Ninguna de estas circunstancias ameritaba un golpe de Estado. Se traen a colación las medidas prontas de seguridad del gobierno de Pacheco como si no fueran constitucionales y no resultaron avaladas por el Poder Legislativo, como efectivamente ocurrió. Por cierto, ellas revelaban la anormalidad de la situación, pero ésta venía de atrás, cuando no estaba Pacheco en el gobierno.
La cuestión de fondo es que había un descrédito de la propia democracia liberal y en todos los ámbitos intelectuales y políticos de aquellos años, se la despreciaba. Se la consideraba una "cáscara vacía", porque subsistían la desigualdad y la pobreza.

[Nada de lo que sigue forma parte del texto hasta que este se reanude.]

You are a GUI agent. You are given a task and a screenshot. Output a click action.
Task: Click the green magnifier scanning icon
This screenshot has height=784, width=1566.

Por suerte, esta es una batallada ganada. Con sangre, desgraciadamente. Con dolor. Pero hoy a nadie se le ocurre que para luchar contra la pobreza hay que cargarse a la democracia. Y aquí nace el gran compromiso: preservarla. Para lo que hace falta una respetuosa disidencia, el debate claro pero respetuoso, no caer en la descalificación personal del adversario, respetar sustantiva y aun formalmente a las autoridades electas por el pueblo. Seamos claros con un ejemplo: si un grupo sindical insulta al Presidente tratándolo de "mentiroso", quizás no se de cuenta que está cayendo en una actitud antidemocrática propia de una mentalidad fascista.
Es una utopía imaginar una sociedad de unanimidades. Una utopía peligrosa, además. Porque revelaría una uniformidad de pensamiento propia de la atonía ciudadana. La democracia requiere debate, porque no es nunca un consenso unánime. Es, en cambio, una administración de los disensos. Un sistema de respeto y razonabilidad que organiza la diversidad para poder gobernar.
Para que el "Nunca más" sea algo más que una frase, es que debemos asumir ese compromiso. Nunca más golpe de Estado, pero nunca más violencia política. Nunca más soberbia militar, pero tampoco nunca más soberbia armada venga de donde venga. Nunca más terrorismo, pero nunca más todos los terrorismos y no solo el del Estado.
Solo así, el "Nunca más" adquiere una real vigencia. No dudo que quienes vivimos el tiempo de la violencia, hoy lo entendemos. Por eso es fundamental que se lo traslademos a los jóvenes que no lo vivieron. Para que sientan que esta libertad y esta paz de hoy, es un gran bien a cuidar en el día a día.